David D.S. Hale (Univ. of Pittsburgh), M. Bester, W.C. Danchi, C.G. Degiacomi, \& C.H. Townes (Univ. of California, Berkeley)

Visibility of the Mira-variable NML Tauri (also known as IK Tau) is measured with the U.C. Berkeley Infrared Spatial Interferometer (ISI). The ISI is comprised of two movable 1.65 m telescopes and is currently using heterodyne detection at a wavelength of 11.15 $\mu$m. New visibility data being reported here are obtained using the ISI 4 m (E-W) and 9 m (33$\deg$ N of E) baselines, during the star's visual luminosity phase near $\phi=0.45$ and $\phi=0.62$, respectively.
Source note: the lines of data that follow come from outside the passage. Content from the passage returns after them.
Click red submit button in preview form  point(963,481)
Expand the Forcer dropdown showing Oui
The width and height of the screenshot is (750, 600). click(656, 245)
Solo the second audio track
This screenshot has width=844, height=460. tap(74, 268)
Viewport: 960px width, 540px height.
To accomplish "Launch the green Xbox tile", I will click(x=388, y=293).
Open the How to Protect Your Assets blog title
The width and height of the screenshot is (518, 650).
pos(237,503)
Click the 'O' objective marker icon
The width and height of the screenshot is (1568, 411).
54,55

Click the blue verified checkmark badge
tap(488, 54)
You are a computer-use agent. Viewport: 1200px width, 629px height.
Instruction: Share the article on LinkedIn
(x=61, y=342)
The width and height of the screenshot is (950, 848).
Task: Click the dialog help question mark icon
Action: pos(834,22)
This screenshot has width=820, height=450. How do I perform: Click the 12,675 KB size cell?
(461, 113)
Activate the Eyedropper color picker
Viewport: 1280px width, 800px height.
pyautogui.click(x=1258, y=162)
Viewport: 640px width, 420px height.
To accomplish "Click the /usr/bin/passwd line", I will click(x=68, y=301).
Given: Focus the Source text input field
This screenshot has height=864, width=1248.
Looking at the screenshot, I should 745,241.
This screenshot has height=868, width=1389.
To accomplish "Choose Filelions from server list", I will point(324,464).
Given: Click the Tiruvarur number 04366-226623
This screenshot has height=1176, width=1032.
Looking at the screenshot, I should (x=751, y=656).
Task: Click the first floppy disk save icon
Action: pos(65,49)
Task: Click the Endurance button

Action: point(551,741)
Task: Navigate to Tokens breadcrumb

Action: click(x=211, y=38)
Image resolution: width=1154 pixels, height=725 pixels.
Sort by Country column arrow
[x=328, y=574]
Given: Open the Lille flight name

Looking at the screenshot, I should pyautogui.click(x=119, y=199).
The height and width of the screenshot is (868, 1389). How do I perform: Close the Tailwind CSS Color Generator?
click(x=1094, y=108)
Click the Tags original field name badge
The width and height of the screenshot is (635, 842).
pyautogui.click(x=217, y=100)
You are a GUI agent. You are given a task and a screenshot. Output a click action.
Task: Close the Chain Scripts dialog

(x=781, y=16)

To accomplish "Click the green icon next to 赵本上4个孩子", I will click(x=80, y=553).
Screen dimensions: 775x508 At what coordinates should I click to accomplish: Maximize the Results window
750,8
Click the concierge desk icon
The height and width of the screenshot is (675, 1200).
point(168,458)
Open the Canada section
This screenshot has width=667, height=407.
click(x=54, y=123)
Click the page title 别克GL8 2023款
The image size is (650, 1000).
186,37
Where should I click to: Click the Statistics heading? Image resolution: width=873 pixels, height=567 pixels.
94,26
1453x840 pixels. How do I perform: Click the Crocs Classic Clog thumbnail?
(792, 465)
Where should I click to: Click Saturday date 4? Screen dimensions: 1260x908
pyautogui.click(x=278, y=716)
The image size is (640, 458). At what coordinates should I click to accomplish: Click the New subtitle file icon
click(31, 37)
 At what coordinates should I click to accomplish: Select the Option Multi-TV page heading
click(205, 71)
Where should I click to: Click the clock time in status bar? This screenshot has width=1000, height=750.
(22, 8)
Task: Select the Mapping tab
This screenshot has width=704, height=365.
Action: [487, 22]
These data are compared with earlier measurements which were made using the ISI 13 m ($23\deg$ N of E) baseline, at a visual luminosity phase of $\phi=0.82$. The dust shell is modeled reasonably well by a spherical distribution having an inner radius of about 5 stellar radii and density inversely proportional to the square of the radius, as expected from constant emission of material. However, there are significant deviations from this theoretical visibility curve, and these deviations have changed over time. The change suggests that a particular dust structure is moving away from the star at a velocity of 22 km/s, the expansion rate measured by Doppler effects in the gaseous component of the shell.